PAGE TEXT —
######

Cancer quack Brian Clement: canceled in Ireland, protested in the UK

Cancer quack Brian Clement: canceled in Ireland, protested in the UK

American cancer quack Brian Clement apparently thought he could chum up more business in Europe, so he headed across the pond. Unfortunately for him, the skeptics were waiting in ambush.  

Clement's events were cancelled in Ireland when his venues discovered his sordid history, thanks to protests by the Cork Skeptics, who were warned of his coming by the UK's Good Thinking Society. The Society is also protesting upcoming appearances in London and Birmingham. Tickets for the UK events are over $100 (US). True to form, according to the Daily Mail,

ticket buyers are promised that diseases including cancer, cardiovascular disease, MS and diabetes can be 'altered, prevented and at times conquered'.


If you are not familiar with Clement, he and his wife, Anna Maria Gahns-Clement, run the Hippocrates Health Clinic in West Palm Beach, Florida, a spa-like facility licensed as a massage establishment by the state. Both Clement and his wife are state-licensed nutrition counselors, but have falsely used the honorific "Dr.," claimed to have PhDs, and used the initials "NMD" (for naturopathic medical doctor) after their names.  Anna Maria Gahns-Clement has also claimed she has a degree from "Denmark University," which does not exist. There is no evidence that they actually have any of these degrees or doctorates in any subject. The university they did attend is widely regarded as a diploma mill.

######

EXTRACTED MATERIAL —
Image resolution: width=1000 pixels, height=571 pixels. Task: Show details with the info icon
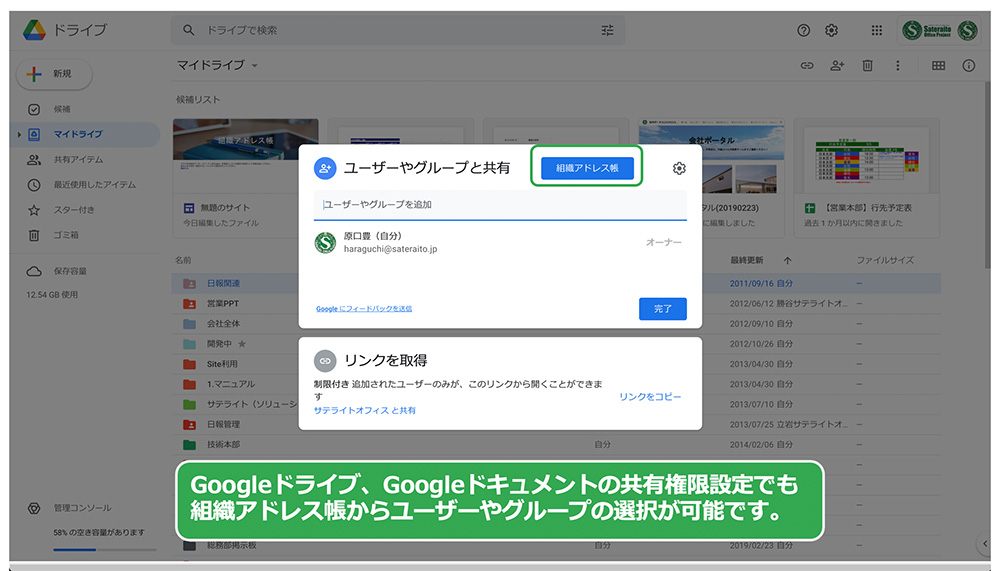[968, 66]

######

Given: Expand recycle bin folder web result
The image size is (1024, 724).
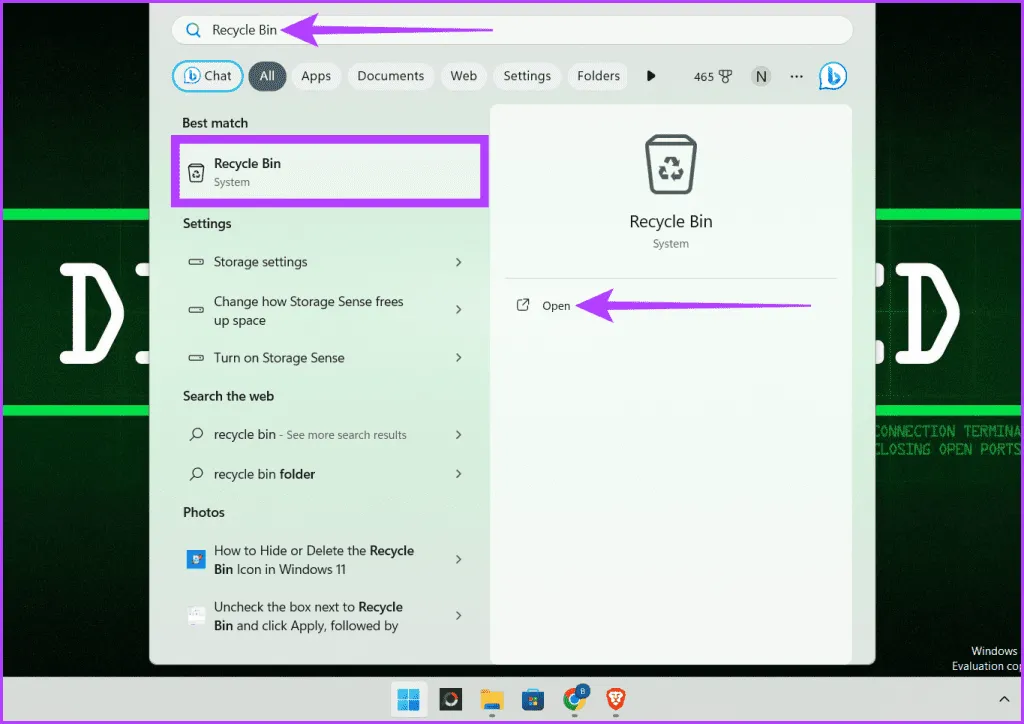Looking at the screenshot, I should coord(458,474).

######

EXERCISE GOAL — Extend the article about Brian Clement's canceled events in Ireland and protested appearances in the UK, picking up after its final sentence. Nothing in the records is needed here.

OUTPUT —
Hippocrates offers a wide range of treatments with no evidence of safety or efficacy (an understatement) such as wheat grass enemas, ionic foot baths and "detoxifying" saunas. Clement came to the attention of the Canadian media when the parents of two Canadian girls abandoned chemotherapy for their daughters' cancers and headed to Hippocrates after being impressed by a talk Clement gave there. One of the girls later died. The other returned to conventional cancer treatment although she is still following a Clement's prescribed raw foods diet. 

His false claims of success have included such ludicrous statements as 

We've seen thousands and thousand of people reverse stage-four catastrophic cancer.

Dates for Clement's presentations in Ireland simply vanished from the Hippocrates website. The UK events are still listed, as well as those in Germany, France and other European countries. 

The UK has a sensible law, which we could sorely use in the US, prohibiting the type of reckless claims Clement makes. According to the Daily Mail article, 

If such claims are repeated in the UK then the businessman [Clement] could be liable to prosecution under the 1939 Cancer Act, which bans advertisements claiming products can cure or treat cancer.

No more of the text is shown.